No 90 Assessing the evidence to assist planners

Dr Adrian Davis

Top line: Employing multiple strategies is important in promoting walking and cycling. However, a series of misconceptions on what works, need addressing.

It has been claimed that there is a common misunderstandings about walking and cycling such as a tendency to assume that interventions will have larger effects than the literature confirms. One comprehensive summary outlined the low hanging fruit in terms of interventions, policies and programmes that seem promising but have not been evaluated sufficiently, and where research findings contradict common assumptions.1

StrategyIncreasing WalkingIncreasing Cycling
Community DesignHighMedium
Infrastructure AvailabilityMedium for adults; High for childrenHigh
Infrastructure of High Quality (e.g., wide, tree-lined footpaths throughout)LowMedium
Programs (campaigns, education, and marketing)Insufficient robust evaluationsInsufficient robust evaluations
Pricing and ConvenienceMediumLow
Combined StrategiesHighHigh
Table 1. Summary matrix showing the efficacy of different categories of policy levels. (Adapted from Krizek et al., 2009a)

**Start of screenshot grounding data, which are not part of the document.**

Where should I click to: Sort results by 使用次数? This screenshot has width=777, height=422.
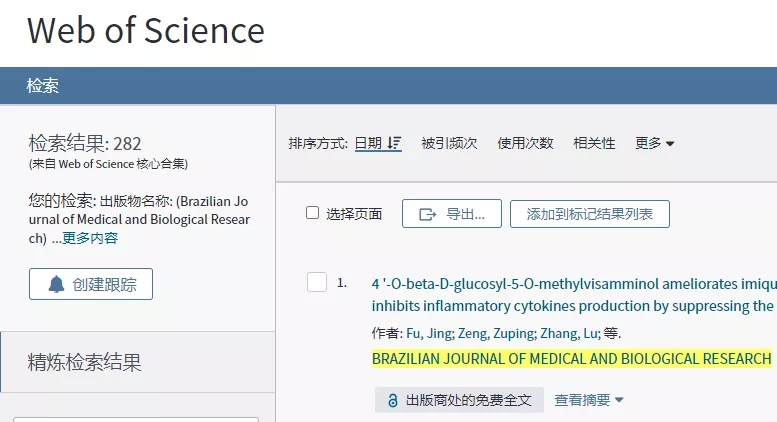tap(525, 143)
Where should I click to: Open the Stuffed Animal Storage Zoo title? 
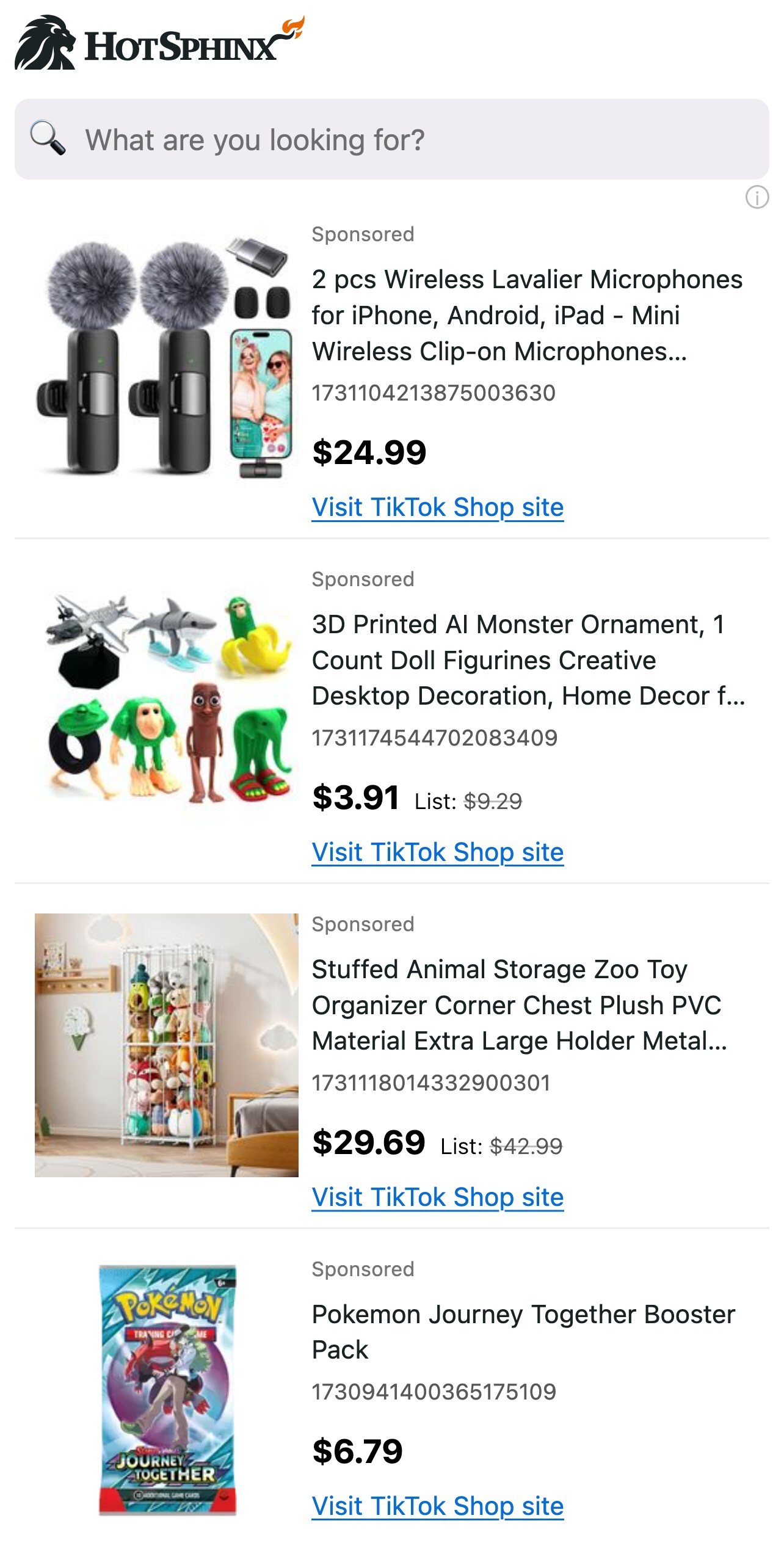click(519, 1005)
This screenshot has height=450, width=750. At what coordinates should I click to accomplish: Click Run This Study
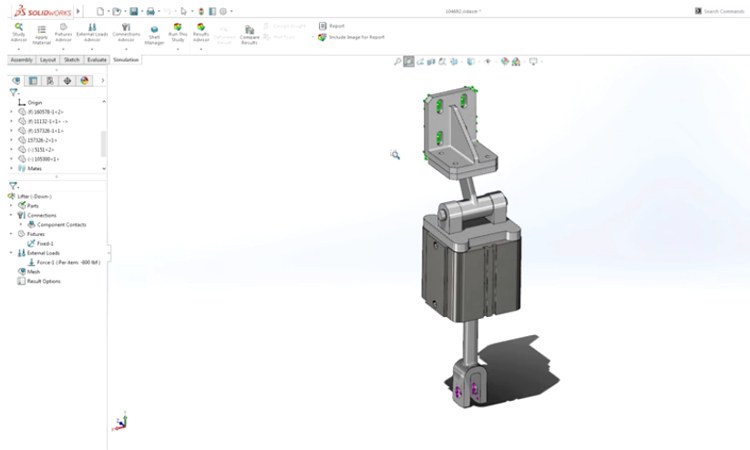(x=177, y=31)
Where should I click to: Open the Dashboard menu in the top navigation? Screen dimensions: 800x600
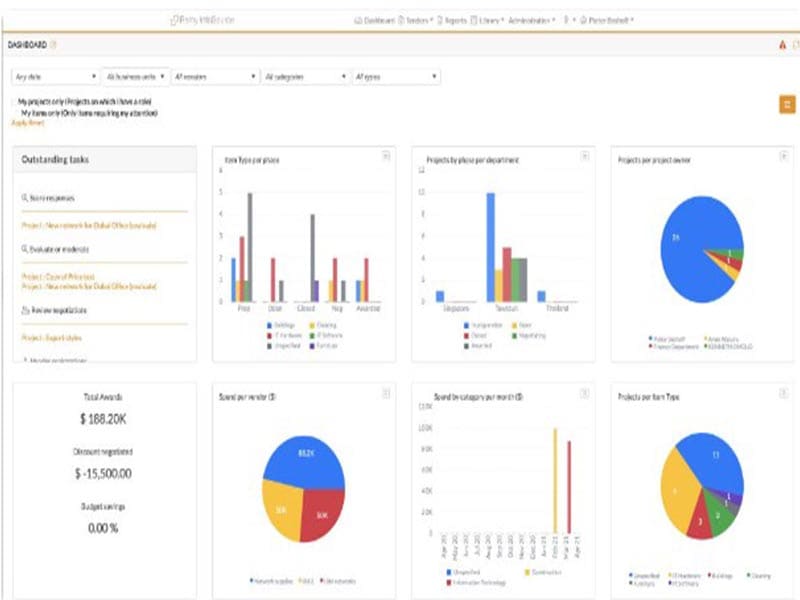coord(375,19)
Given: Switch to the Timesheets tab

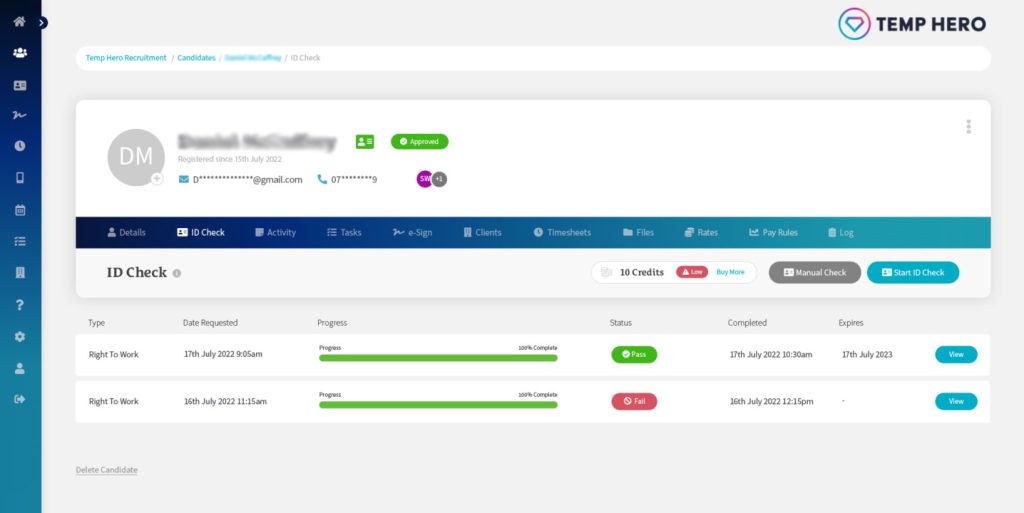Looking at the screenshot, I should [562, 232].
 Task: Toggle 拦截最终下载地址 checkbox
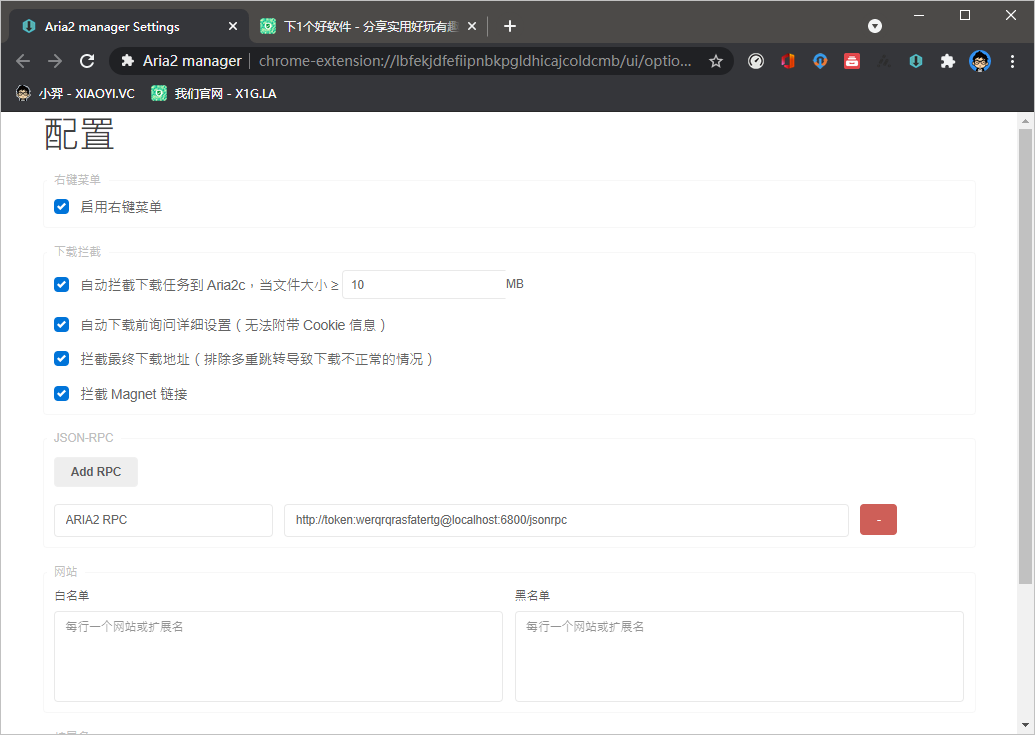[62, 358]
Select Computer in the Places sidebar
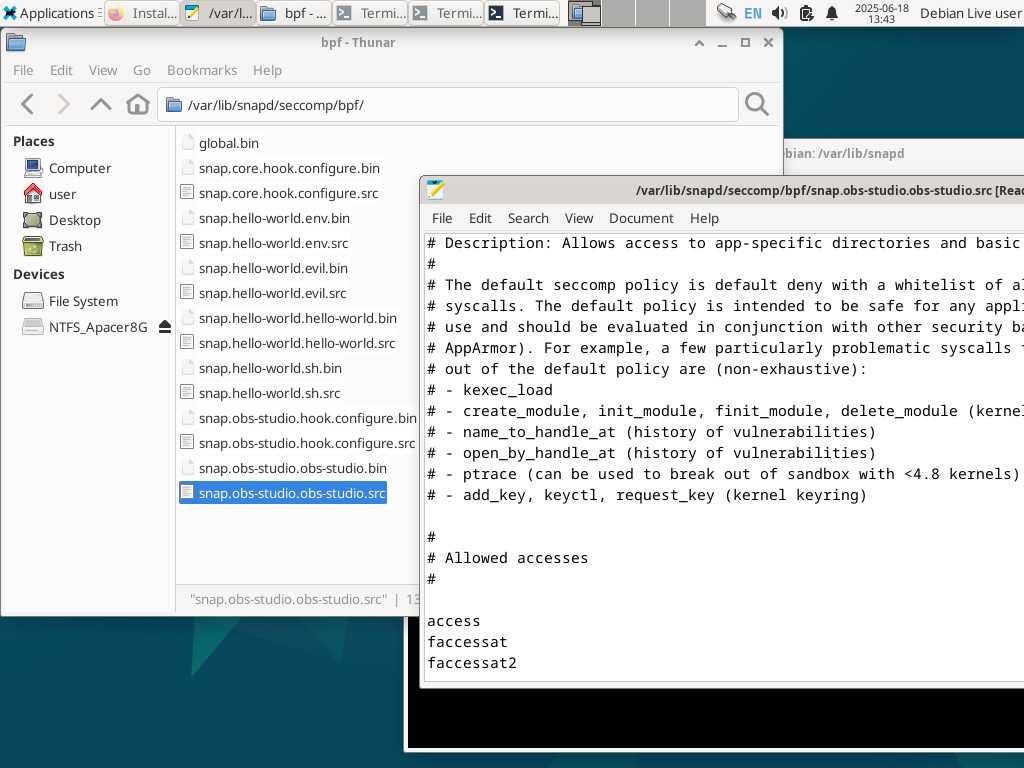The height and width of the screenshot is (768, 1024). 79,168
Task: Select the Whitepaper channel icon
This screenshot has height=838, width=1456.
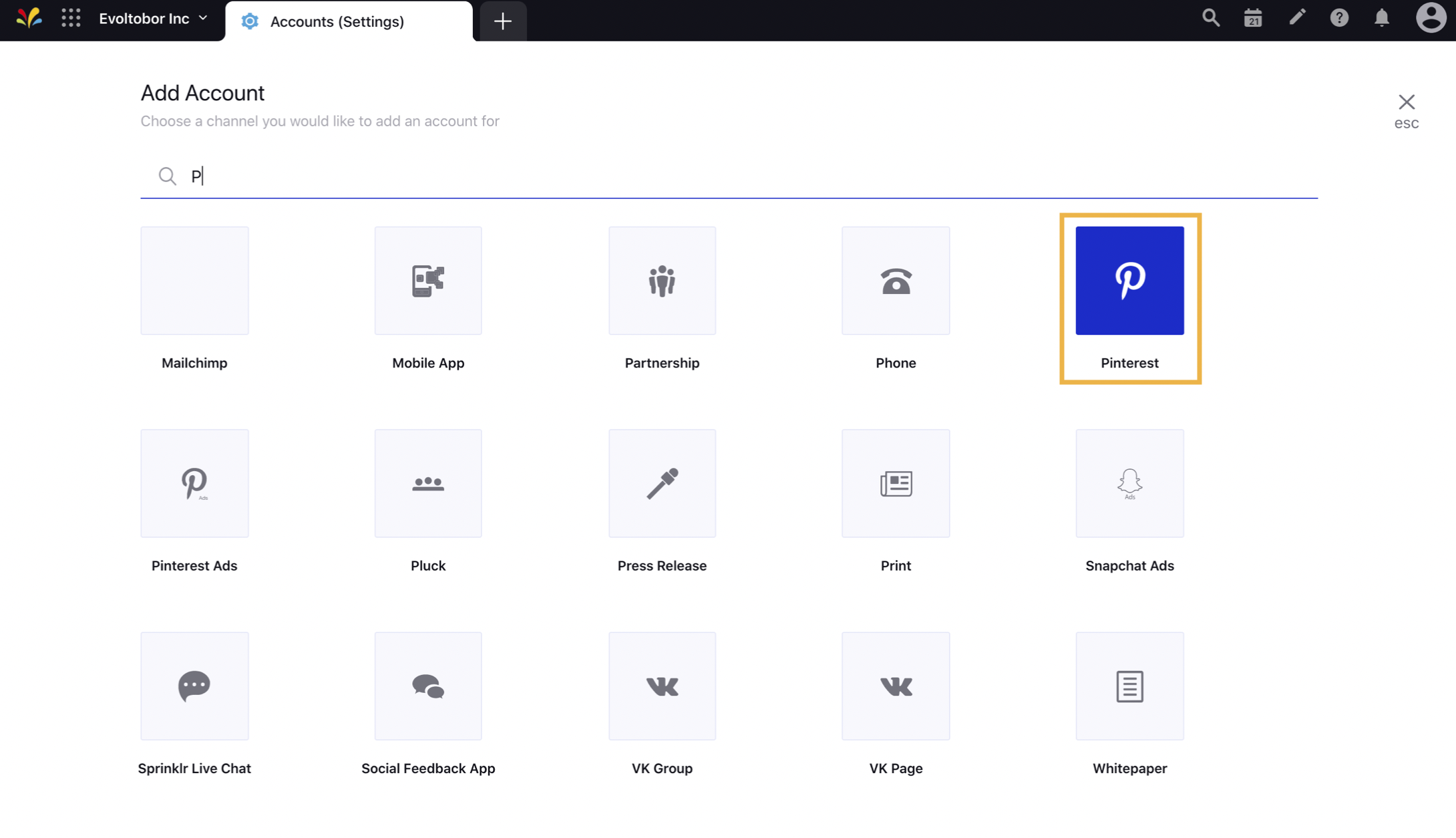Action: (x=1130, y=686)
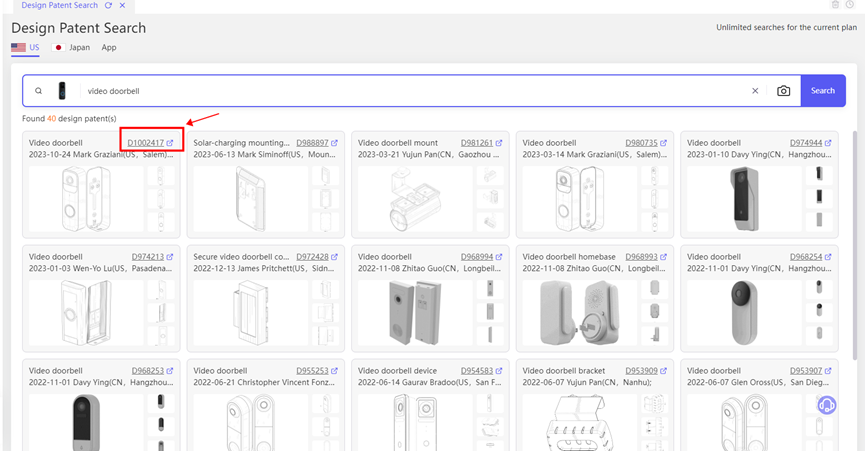The image size is (865, 451).
Task: Click the trash icon at top right
Action: pos(836,5)

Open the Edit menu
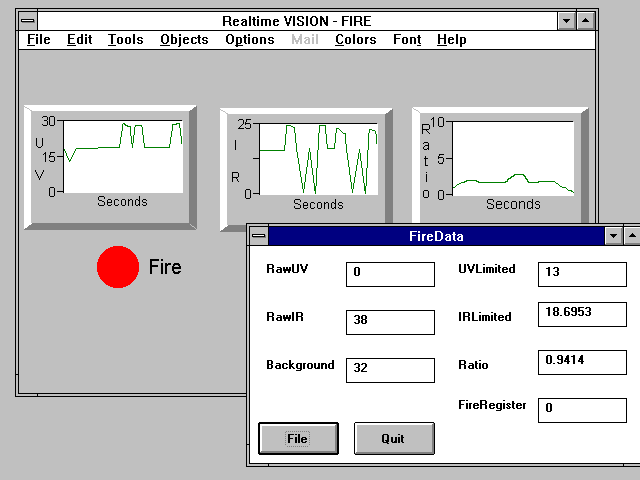click(x=79, y=40)
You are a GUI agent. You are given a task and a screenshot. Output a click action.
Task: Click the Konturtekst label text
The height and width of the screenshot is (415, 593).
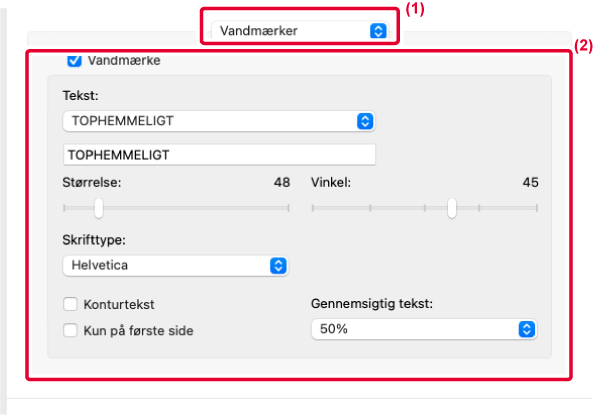tap(119, 305)
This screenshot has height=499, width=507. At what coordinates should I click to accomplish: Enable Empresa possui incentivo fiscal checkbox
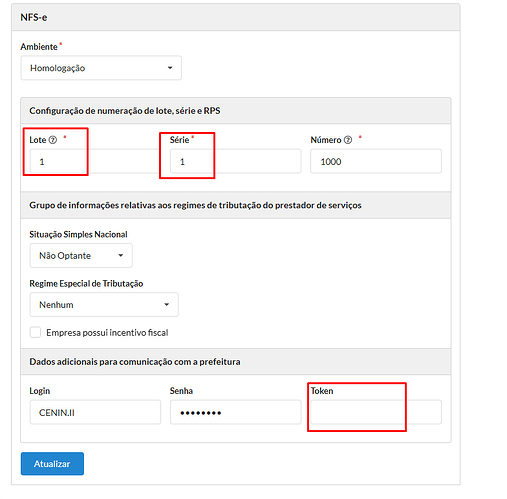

The review drew out 8 conclusions about common misunderstandings:
1. Walking and cycling, while sharing a number of commonalities, are different enough activities to warrant separate consideration.
2. Walking and cycling are understudied. Effects of proposed interventions are often overestimated.
3. Some populations respond better to education or infrastructure interventions eg those on low incomes are sensitive to pricing strategies, those who have recently moved may be open to travel change, as are people without driver’s licences or less confident drivers.
4. Some interventions deserve more attention but have not been evaluated well enough to conclude that they really work eg education and social marketing may work, particularly for those motivated; bicycle loan programmes may be attractive to certain groups.
5. Some interventions and rules of thumb that may seem obvious are not backed up by evidence eg distance is important to pedestrians but many will walk further than the planning rule of thumb of 400 metres; pedestrian infrastructure such as footpaths matters to some users but not others; the findings on separated bicycle facilities are mixed.
6. There are certain necessary (if insufficient) preconditions for walking and cycling. For walking such preconditions include neighbourhood and larger scales of design (eg density and accessible destinations); for cycling, adequate infrastructure.
7. Combined strategies work to increase walking and cycling; i.e. it is very helpful to combine infrastructure, community design, pricing, and enforcement of traffic regulations.
8. Better information about non-motorized travel, collected at small geographical scales, would help planning for these modes.


1 Forsyth, A., Krizek, K. 2010 Promoting walking and bicycling: Assessing the evidence to assist planners, Built Environment, 36(4): 429-446.